• Task description:
Rewrite the material below as a numbered list, leaving out any blank lines.

[begin Provided records]

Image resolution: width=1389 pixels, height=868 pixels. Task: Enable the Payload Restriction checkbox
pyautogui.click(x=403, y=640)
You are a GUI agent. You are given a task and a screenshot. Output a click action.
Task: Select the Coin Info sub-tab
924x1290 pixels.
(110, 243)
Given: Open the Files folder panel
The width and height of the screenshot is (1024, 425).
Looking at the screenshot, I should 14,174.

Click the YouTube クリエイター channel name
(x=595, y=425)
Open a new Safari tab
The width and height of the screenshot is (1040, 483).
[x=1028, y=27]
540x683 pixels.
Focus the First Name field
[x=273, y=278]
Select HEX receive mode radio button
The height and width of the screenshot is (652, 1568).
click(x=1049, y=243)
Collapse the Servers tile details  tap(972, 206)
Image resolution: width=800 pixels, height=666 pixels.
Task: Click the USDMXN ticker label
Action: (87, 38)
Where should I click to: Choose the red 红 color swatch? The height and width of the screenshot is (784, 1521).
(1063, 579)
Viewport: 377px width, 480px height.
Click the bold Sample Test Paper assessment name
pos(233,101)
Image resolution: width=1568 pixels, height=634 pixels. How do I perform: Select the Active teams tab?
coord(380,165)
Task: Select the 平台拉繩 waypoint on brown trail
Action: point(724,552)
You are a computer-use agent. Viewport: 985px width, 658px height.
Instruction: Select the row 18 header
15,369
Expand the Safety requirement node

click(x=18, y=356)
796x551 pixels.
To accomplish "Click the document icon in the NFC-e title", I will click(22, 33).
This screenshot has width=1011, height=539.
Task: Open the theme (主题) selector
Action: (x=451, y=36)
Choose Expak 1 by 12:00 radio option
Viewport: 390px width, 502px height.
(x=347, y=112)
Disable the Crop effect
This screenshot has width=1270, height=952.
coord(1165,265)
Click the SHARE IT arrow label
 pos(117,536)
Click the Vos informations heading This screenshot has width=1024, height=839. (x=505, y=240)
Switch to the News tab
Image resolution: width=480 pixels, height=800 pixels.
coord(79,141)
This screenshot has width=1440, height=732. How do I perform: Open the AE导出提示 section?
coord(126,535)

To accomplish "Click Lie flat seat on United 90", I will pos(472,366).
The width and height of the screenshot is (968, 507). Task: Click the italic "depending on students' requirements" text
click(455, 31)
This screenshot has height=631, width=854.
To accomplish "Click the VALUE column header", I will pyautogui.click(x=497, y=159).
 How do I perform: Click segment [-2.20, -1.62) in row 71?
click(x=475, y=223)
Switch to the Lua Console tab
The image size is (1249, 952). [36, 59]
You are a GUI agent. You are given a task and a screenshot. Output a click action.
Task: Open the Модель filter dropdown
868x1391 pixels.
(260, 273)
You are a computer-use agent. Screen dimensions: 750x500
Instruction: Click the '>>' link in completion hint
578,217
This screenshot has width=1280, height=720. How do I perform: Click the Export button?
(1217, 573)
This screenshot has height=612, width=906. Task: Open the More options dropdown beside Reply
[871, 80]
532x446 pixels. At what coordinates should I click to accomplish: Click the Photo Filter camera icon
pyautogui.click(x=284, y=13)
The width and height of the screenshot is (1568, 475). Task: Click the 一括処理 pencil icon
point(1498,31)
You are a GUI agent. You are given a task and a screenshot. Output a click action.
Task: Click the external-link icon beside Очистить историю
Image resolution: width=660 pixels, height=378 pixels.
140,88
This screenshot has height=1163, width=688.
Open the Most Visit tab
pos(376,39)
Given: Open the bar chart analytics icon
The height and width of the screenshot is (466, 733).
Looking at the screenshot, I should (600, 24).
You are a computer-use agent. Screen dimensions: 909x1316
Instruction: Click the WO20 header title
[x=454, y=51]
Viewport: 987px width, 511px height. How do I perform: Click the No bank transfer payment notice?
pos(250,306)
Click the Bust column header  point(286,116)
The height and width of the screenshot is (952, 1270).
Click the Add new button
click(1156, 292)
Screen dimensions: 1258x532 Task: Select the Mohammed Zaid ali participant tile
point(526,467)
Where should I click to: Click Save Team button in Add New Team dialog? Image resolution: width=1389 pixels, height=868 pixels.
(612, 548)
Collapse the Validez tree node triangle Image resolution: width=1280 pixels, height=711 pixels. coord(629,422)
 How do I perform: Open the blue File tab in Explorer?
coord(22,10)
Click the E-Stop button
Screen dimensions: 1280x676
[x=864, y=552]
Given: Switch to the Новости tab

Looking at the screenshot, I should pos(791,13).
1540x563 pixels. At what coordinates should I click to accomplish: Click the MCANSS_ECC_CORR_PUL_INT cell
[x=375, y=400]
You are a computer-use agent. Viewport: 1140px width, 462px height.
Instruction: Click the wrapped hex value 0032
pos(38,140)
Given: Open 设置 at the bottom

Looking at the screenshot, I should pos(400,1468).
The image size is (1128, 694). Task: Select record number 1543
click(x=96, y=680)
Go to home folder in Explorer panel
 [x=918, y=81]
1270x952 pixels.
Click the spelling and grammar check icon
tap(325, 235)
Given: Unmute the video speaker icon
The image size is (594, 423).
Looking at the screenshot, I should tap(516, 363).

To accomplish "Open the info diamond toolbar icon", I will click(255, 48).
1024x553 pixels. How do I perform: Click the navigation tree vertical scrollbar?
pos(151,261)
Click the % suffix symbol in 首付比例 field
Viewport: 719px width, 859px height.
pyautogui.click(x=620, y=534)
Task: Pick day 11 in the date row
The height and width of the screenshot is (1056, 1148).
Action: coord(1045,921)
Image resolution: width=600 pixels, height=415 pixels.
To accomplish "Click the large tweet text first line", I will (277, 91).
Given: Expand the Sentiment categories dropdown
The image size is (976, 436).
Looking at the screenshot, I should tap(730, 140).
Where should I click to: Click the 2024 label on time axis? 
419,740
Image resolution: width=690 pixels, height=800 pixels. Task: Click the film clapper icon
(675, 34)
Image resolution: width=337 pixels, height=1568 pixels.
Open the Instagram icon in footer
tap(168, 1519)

[end Provided records]

• Exercise answer:
1. Image resolution: width=1389 pixels, height=868 pixels. Task: Enable the Payload Restriction checkbox
2. pyautogui.click(x=403, y=640)
3. You are a GUI agent. You are given a task and a screenshot. Output a click action.
4. Task: Select the Coin Info sub-tab
5. 924x1290 pixels.
6. (110, 243)
7. Given: Open the Files folder panel
8. The width and height of the screenshot is (1024, 425).
9. Looking at the screenshot, I should 14,174.
10. Click the YouTube クリエイター channel name
11. (x=595, y=425)
12. Open a new Safari tab
13. The width and height of the screenshot is (1040, 483).
14. [x=1028, y=27]
15. 540x683 pixels.
16. Focus the First Name field
17. [x=273, y=278]
18. Select HEX receive mode radio button
19. The height and width of the screenshot is (652, 1568).
20. click(x=1049, y=243)
21. Collapse the Servers tile details  tap(972, 206)
22. Image resolution: width=800 pixels, height=666 pixels.
23. Task: Click the USDMXN ticker label
24. Action: (87, 38)
25. Where should I click to: Choose the red 红 color swatch? The height and width of the screenshot is (784, 1521).
26. (1063, 579)
27. Viewport: 377px width, 480px height.
28. Click the bold Sample Test Paper assessment name
29. pos(233,101)
30. Image resolution: width=1568 pixels, height=634 pixels. How do I perform: Select the Active teams tab?
31. coord(380,165)
32. Task: Select the 平台拉繩 waypoint on brown trail
33. Action: point(724,552)
34. You are a computer-use agent. Viewport: 985px width, 658px height.
35. Instruction: Select the row 18 header
36. 15,369
37. Expand the Safety requirement node
38. click(x=18, y=356)
39. 796x551 pixels.
40. To accomplish "Click the document icon in the NFC-e title", I will click(22, 33).
41. This screenshot has width=1011, height=539.
42. Task: Open the theme (主题) selector
43. Action: (x=451, y=36)
44. Choose Expak 1 by 12:00 radio option
45. Viewport: 390px width, 502px height.
46. (x=347, y=112)
47. Disable the Crop effect
48. This screenshot has width=1270, height=952.
49. coord(1165,265)
50. Click the SHARE IT arrow label
51.  pos(117,536)
52. Click the Vos informations heading This screenshot has width=1024, height=839. (x=505, y=240)
53. Switch to the News tab
54. Image resolution: width=480 pixels, height=800 pixels.
55. coord(79,141)
56. This screenshot has width=1440, height=732. How do I perform: Open the AE导出提示 section?
57. coord(126,535)
58. To accomplish "Click Lie flat seat on United 90", I will pos(472,366).
59. The width and height of the screenshot is (968, 507). Task: Click the italic "depending on students' requirements" text
60. click(455, 31)
61. This screenshot has height=631, width=854.
62. To accomplish "Click the VALUE column header", I will pyautogui.click(x=497, y=159).
63.  How do I perform: Click segment [-2.20, -1.62) in row 71?
64. click(x=475, y=223)
65. Switch to the Lua Console tab
66. The image size is (1249, 952). [36, 59]
67. You are a GUI agent. You are given a task and a screenshot. Output a click action.
68. Task: Open the Модель filter dropdown
69. 868x1391 pixels.
70. (260, 273)
71. You are a computer-use agent. Screen dimensions: 750x500
72. Instruction: Click the '>>' link in completion hint
73. 578,217
74. This screenshot has width=1280, height=720. How do I perform: Click the Export button?
75. (1217, 573)
76. This screenshot has height=612, width=906. Task: Open the More options dropdown beside Reply
77. [871, 80]
78. 532x446 pixels. At what coordinates should I click to accomplish: Click the Photo Filter camera icon
79. pyautogui.click(x=284, y=13)
80. The width and height of the screenshot is (1568, 475). Task: Click the 一括処理 pencil icon
81. point(1498,31)
82. You are a GUI agent. You are given a task and a screenshot. Output a click action.
83. Task: Click the external-link icon beside Очистить историю
84. Image resolution: width=660 pixels, height=378 pixels.
85. 140,88
86. This screenshot has height=1163, width=688.
87. Open the Most Visit tab
88. pos(376,39)
89. Given: Open the bar chart analytics icon
90. The height and width of the screenshot is (466, 733).
91. Looking at the screenshot, I should (600, 24).
92. You are a computer-use agent. Screen dimensions: 909x1316
93. Instruction: Click the WO20 header title
94. [x=454, y=51]
95. Viewport: 987px width, 511px height. How do I perform: Click the No bank transfer payment notice?
96. pos(250,306)
97. Click the Bust column header  point(286,116)
98. The height and width of the screenshot is (952, 1270).
99. Click the Add new button
100. click(1156, 292)
101. Screen dimensions: 1258x532 Task: Select the Mohammed Zaid ali participant tile
102. point(526,467)
103. Where should I click to: Click Save Team button in Add New Team dialog? Image resolution: width=1389 pixels, height=868 pixels.
104. (612, 548)
105. Collapse the Validez tree node triangle Image resolution: width=1280 pixels, height=711 pixels. coord(629,422)
106.  How do I perform: Open the blue File tab in Explorer?
107. coord(22,10)
108. Click the E-Stop button
109. Screen dimensions: 1280x676
110. [x=864, y=552]
111. Given: Switch to the Новости tab
112. Looking at the screenshot, I should pos(791,13).
113. 1540x563 pixels. At what coordinates should I click to accomplish: Click the MCANSS_ECC_CORR_PUL_INT cell
114. [x=375, y=400]
115. You are a computer-use agent. Viewport: 1140px width, 462px height.
116. Instruction: Click the wrapped hex value 0032
117. pos(38,140)
118. Given: Open 设置 at the bottom
119. Looking at the screenshot, I should pos(400,1468).
120. The image size is (1128, 694). Task: Select record number 1543
121. click(x=96, y=680)
122. Go to home folder in Explorer panel
123.  [x=918, y=81]
124. 1270x952 pixels.
125. Click the spelling and grammar check icon
126. tap(325, 235)
127. Given: Unmute the video speaker icon
128. The image size is (594, 423).
129. Looking at the screenshot, I should tap(516, 363).
130. To accomplish "Open the info diamond toolbar icon", I will click(255, 48).
131. 1024x553 pixels. How do I perform: Click the navigation tree vertical scrollbar?
132. pos(151,261)
133. Click the % suffix symbol in 首付比例 field
134. Viewport: 719px width, 859px height.
135. pyautogui.click(x=620, y=534)
136. Task: Pick day 11 in the date row
137. The height and width of the screenshot is (1056, 1148).
138. Action: coord(1045,921)
139. Image resolution: width=600 pixels, height=415 pixels.
140. To accomplish "Click the large tweet text first line", I will (277, 91).
141. Given: Expand the Sentiment categories dropdown
142. The image size is (976, 436).
143. Looking at the screenshot, I should tap(730, 140).
144. Where should I click to: Click the 2024 label on time axis? 
145. 419,740
146. Image resolution: width=690 pixels, height=800 pixels. Task: Click the film clapper icon
147. (675, 34)
148. Image resolution: width=337 pixels, height=1568 pixels.
149. Open the Instagram icon in footer
150. tap(168, 1519)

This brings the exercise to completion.